Figure 3. Differential expression of miRNA. (A) Volcano map of differentially expressed miRNAs. The scatter in the figure represents the miRNAs, the black dots indicate the miRNAs with no significant differences, the red dots indicating a significant up-regulation of the miRNA, and the green dots represent a significant down-regulation of the miRNA. (B) The miRNA Venn diagram was differentially expressed in the two groups. D-PF represented the subcutaneous adipose tissue of Duolang sheep, X-PF represented the subcutaneous adipose tissue of Small Tail Han sheep.

miRNA Target Gene Prediction and Functional Enrichment Analysis

miRNA functions by inhibiting the translation of target genes. In order to more directly observe the interaction between miRNAs and mRNAs, we useed Cytoscape to draw. When predicting the target genes of 38 differentially expressed miRNAs, we found that there are a large number of target genes, a total of 854 (Figure 4; Supplementary Table S5). The results show that one miRNA may regulate multiple target genes, and a target gene may also be regulated by multiple different kinds of miRNAs.

FIGURE 4

Figure 4. Regulatory networks of genes. miRNA-mRNA regulatory network in sheep subcutaneous adipose tissue. The circle represents mRNA, and the arrow represents miRNA, the red represents up-regulated expression in Duolang sheep, and the green represents down-regulated expression.

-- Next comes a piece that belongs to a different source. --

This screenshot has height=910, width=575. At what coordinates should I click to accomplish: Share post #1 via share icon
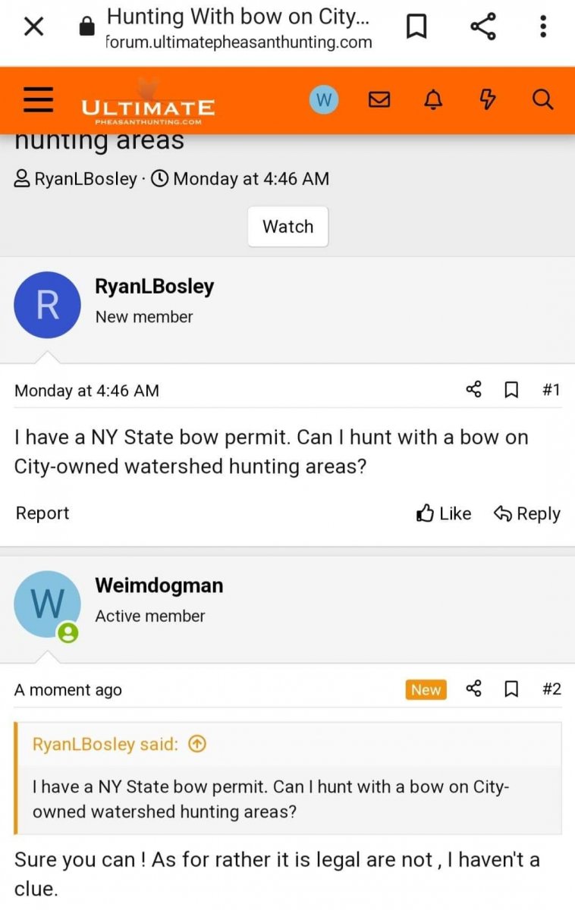coord(474,390)
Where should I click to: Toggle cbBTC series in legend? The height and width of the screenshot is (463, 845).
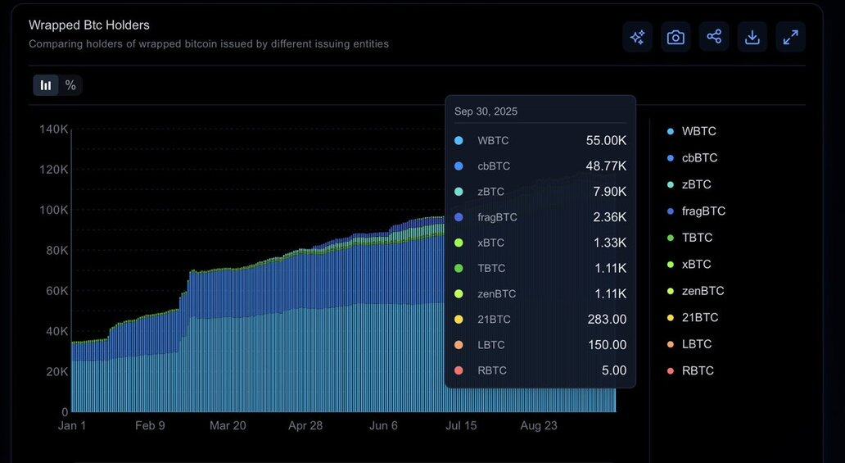(x=698, y=158)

In order to explore the function of miRNAs, we followed the GO enrichment analysis of the target mRNAs of 38 different miRNAs. The results showed that in the biological process (Figure 5A), the target genes were significantly enriched in the regulation of protein phosphorylation, regulation of lipid catabolic process, regulation of MAPK cascade, cholesterol biosynthetic process, response to insulin. Differentially expressed target genes in molecular function (Figure 5B), mainly enriched in heparin binding, glycosaminoglycan binding, C-8 sterol isomerase activity, glycerate kinase activity and glycosylphosphatidylinositol phospholipase D activity. In terms of cellular components (Figure 5C), it was significantly enriched in cell surface, extracellular matrix, receptor complex and other related items. GO analysis showed that the differential miRNAs mainly regulated the lipid metabolism process and the regulation of enzyme activities in Duolang sheep and Small Tail Han sheep, resulting in differences in fat deposition between the two breeds.

FIGURE 5

Figure 5. GO enrichment analysis of target genes. (A–C) Are biological processes, molecular function, and cellular component, respectively. The X-axis is the enrichment significance, and the Y-axis is GO term.

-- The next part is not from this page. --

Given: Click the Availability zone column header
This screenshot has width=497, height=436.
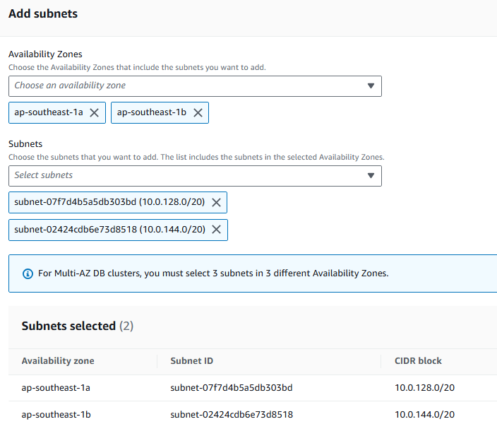Looking at the screenshot, I should point(58,361).
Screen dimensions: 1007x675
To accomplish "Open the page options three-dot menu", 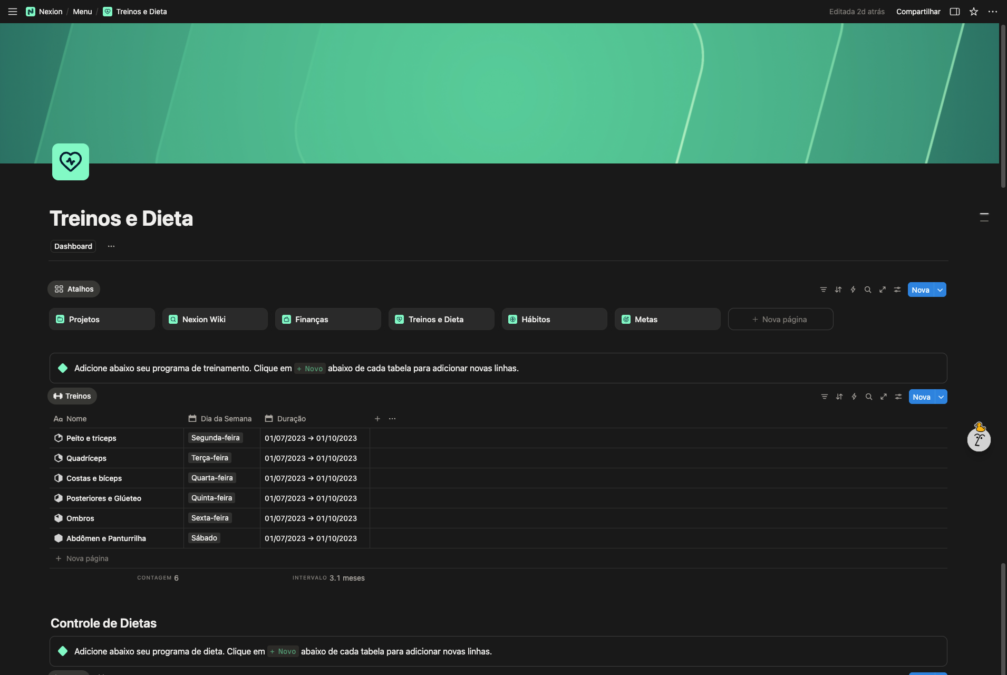I will click(x=993, y=12).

KEGG enrichment was used to analyze the function of target genes (Figure 6). A total of 284 pathways were enriched, and the corrected p-adjust < 0.05 was set to screen the pathways. Among them, the significantly enriched pathways were PI3K Akt signaling pathway, AMPK, steroid biosynthesis, insulin signaling pathway, regulation of lipolysis in adipocytes, phospholipase D signaling pathway, MAPK and other pathways related to lipid metabolism. Therefore, it is speculated that the differential expression of miRNAs may regulate fat deposition by changing the signal transduction of two breeds of sheep.

FIGURE 6

Figure 6. KEGG pathway analysis of the target genes. The X-axis is the rich factor, and the Y-axis is KEGG pathway.

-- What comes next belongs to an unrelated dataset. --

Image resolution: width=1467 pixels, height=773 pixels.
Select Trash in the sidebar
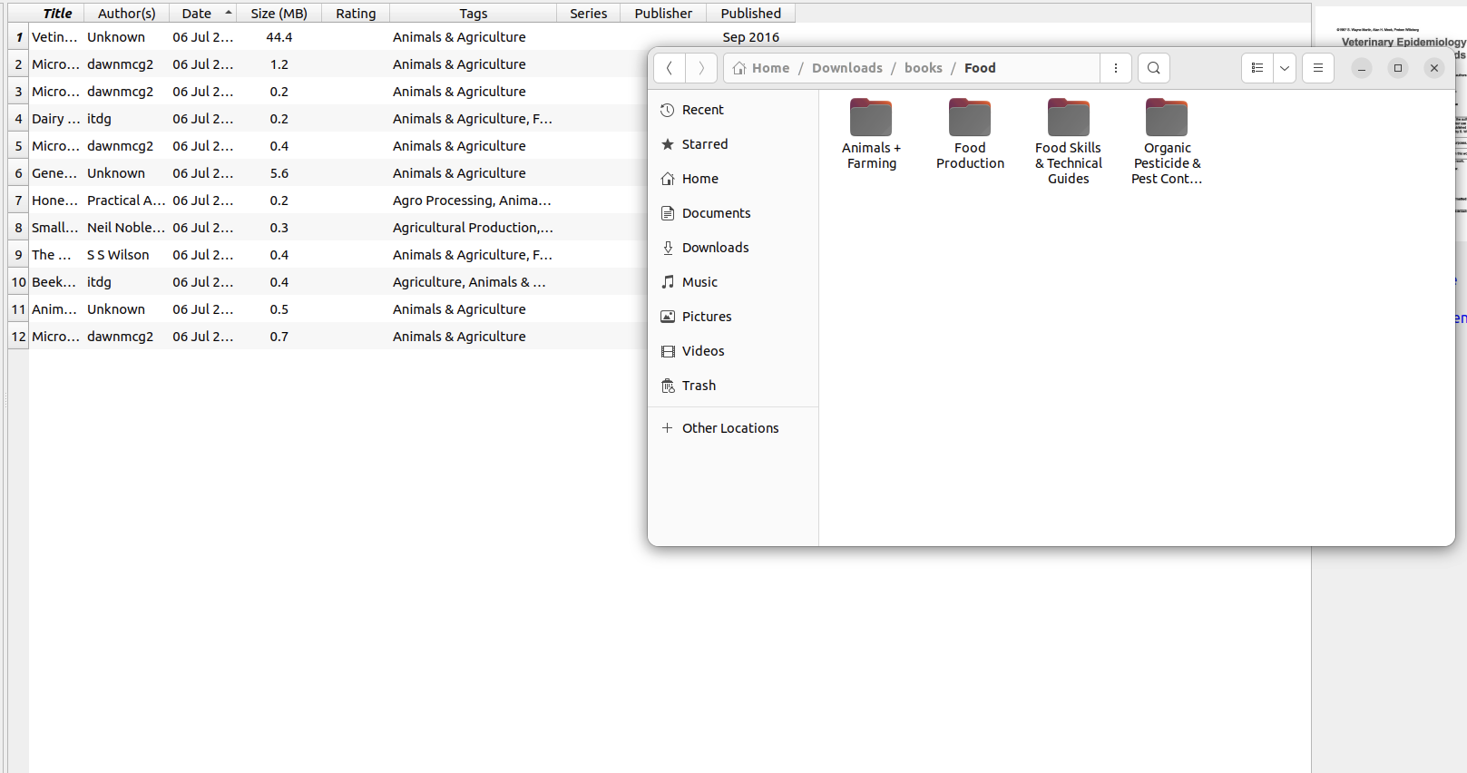point(699,386)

The Relationship Between miRNA and Target Genes in Regulation of Lipolysis in Adipocytes

Regulation of lipolysis in adipocytes plays an important role in the process of fat deposition. We found that miRNA target genes are partially enriched in this signaling pathway, including PTGS2, ADRB3, LRCH4, PIK3CA, ADCY3, AKT3 and AKT2. The query results based on string database show that there is an interaction relationship between PTGS2, AKT2, AKT3 and PIK3CA (Figure 7). The miRNAs that target and regulate them are NC_040278.1_37602, oar-miR-493-3p, NC_040255.1_11627 and NC_040278.1_37521 (Figure 8). These differentially expressed miRNAs may cause the difference in fat deposition between Duolang sheep and Small Tail Han sheep.

FIGURE 7

Figure 7. Gene interactions enriched in Regulation of lipolysis in adipocytes.

FIGURE 8

Figure 8. The targeting relationship of genes in Regulation of lipolysis in adipocytes.

QRT-PCR

To verify the accuracy of the RNA-Seq data, we detected the relative expression levels of 13 transcripts by qRT-PCR (Figure 9). The results showed that four miRNAs (NC_040278.1_37602, NC_040253.1_5757, NC_040262.1_21536 and NC_040278.1_37507) were down-regulated and NC_040255.1_11631 was up-regulated, which was consistent with the RNA-Seq results. In addition, we verified the expression of target genes (AKT3, PTGS2, COL1A1, MGST3, PCK1, PPP2R5A, FADS1, and LOC101113583) and proved that the sequencing results were reliable.

FIGURE 9

Figure 9. qRT-PCR verification of differentially expressed genes. The differential expression of genes in subcutaneous adipose tissues between Duolang and Small Tail Han sheep was verified qRT-PCR. *P < 0.05; **P < 0.01; ***P < 0.001.

Discussion

In recent years, related research on ncRNA in cancer has been widely reported. miRNA is a short-chain non-coding RNA that can specifically bind to the 3′ UTR of mRNA to inhibit mRNA translation or promote mRNA degradation. The deposition of adipose tissue not only plays a role in storing energy, but also can improve slaughter weight, slaughter rate, carcass quality and economic benefits for livestock and poultry in the fattening period. Previous studies on miRNA have mostly appeared in model animals such as mice, or in pigs that are genetically similar to humans, and there is relatively little research on miRNA in sheep. In this study, Duolang sheep and Small Tail Han sheep with different fat deposition ability were used to explore the regulation mechanism of miRNAs on fat deposition. We sequenced the miRNAs in sheep subcutaneous adipose tissue and analyzed the obtained data. The results showed that the structural characteristics of miRNAs were consistent with previous studies in other animals. And a total of 38 differentially expressed miRNAs were obtained, including 29 new miRNAs. MiRanda software was used to predict the target genes of miRNAs. The target genes were analyzed by GO and KEGG function enrichment, so as to speculate the function of miRNA. The target genes were mainly involved in regulation of lipolysis in adipocytes. The above results showed that miRNAs played a regulatory role in the deposition of sheep adipose tissue. Finally, the sequencing reliability of 13 RNAs were further verified by qRT-PCR reaction. In sum, this study explored the role of miRNAs in regulating subcutaneous fat deposition in sheep and might provide a basis for studying the molecular mechanism of miRNAs regulating lipid metabolism.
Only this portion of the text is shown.